TED Will Give $4.5m To A Speaker At Its 2020 Conference But There's A Catch, It Has To Be An AI

The Speaker At TED's 2020 Conference Is Going To Be Very Special Indeed

In what might be its most audacious challenge yet, the X-Prize foundation have said they will give $4.5m to a speaker at the 2020 TED conference with there being only one requirement: That the speaker be an artificial intelligence.

The IBM Watson AI X Prize will task companies to create an artificial intelligence which can fool audiences into thinking it is a human being for the duration of the talk.

Artificial intelligence in popular fiction hasn't always shown them as allies, as in Kubrick's iconic 2001: A Space Odyssey.

According to X Prize the winner will be chosen based on the "audacity of their mission and the awe-inspiring nature" of the talk that's given.

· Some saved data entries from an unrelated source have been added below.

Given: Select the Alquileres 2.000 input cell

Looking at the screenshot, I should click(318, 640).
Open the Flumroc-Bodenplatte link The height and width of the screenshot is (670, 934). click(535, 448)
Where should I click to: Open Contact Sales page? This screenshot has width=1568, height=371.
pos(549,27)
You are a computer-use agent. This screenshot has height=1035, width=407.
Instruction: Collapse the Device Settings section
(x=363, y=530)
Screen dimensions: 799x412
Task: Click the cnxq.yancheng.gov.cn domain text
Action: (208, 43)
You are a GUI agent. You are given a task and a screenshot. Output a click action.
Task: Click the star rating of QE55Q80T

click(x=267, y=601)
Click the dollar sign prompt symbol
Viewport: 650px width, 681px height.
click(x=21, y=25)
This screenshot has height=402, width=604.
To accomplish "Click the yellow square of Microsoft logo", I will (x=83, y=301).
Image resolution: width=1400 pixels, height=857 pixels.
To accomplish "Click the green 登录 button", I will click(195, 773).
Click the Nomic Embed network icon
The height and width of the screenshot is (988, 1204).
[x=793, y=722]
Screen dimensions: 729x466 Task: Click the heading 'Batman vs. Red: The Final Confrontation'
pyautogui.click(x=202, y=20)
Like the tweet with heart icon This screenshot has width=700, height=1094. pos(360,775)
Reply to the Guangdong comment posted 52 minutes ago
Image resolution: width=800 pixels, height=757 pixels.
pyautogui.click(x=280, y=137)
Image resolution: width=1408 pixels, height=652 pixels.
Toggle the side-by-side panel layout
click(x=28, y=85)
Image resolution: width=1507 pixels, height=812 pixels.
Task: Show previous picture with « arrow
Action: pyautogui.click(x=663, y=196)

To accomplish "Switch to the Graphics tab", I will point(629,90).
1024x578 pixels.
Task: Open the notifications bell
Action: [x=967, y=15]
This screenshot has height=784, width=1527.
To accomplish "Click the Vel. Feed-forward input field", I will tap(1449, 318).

While there's plenty of software out there that can mimic humans and indeed fool some people into thinking that they're even conversing with a human the prize is setting a whole new bar.

For this prize companies will need to demonstrate the "creation of landmark breakthroughs that deliver new, positive impacts to peoples’ lives, and the transformation of industries and professions."

So no pressure then.

The IBM Watson supercomputer has become a testbed for AI technologies.

Thankfully for the competitors, Artificial Intelligence has come a long way since the days of HAL, with technologies like 'machine learning' allowing computers to analyse vast quantities of data and essentially 'tech themselves' into becoming more intelligent, more subjective and ultimately more empathetic to the world around them.

Indeed in the US, Google's self-driving car could soon have the same legal rights as a human driver after the US National Highway Traffic Safety Administration admitted that in place of there being no driver, Google's own computer was the legal driver of the vehicle.

This is a massive step forward for Google because while it doesn't afford Google's car the same legal rights as a human driver, it does at least acknowledge the existence of a driver at all, even if it's not human.

In an open email, the National Highway Traffic Safety Administration Chief Counsel Paul Hemmersbaugh said:

"If no human occupant of the vehicle can actually drive the vehicle, it is more reasonable to identify the 'driver' as whatever (as opposed to whoever) is doing the driving. In this instance, an item of motor vehicle equipment, the SDS, is actually driving the vehicle."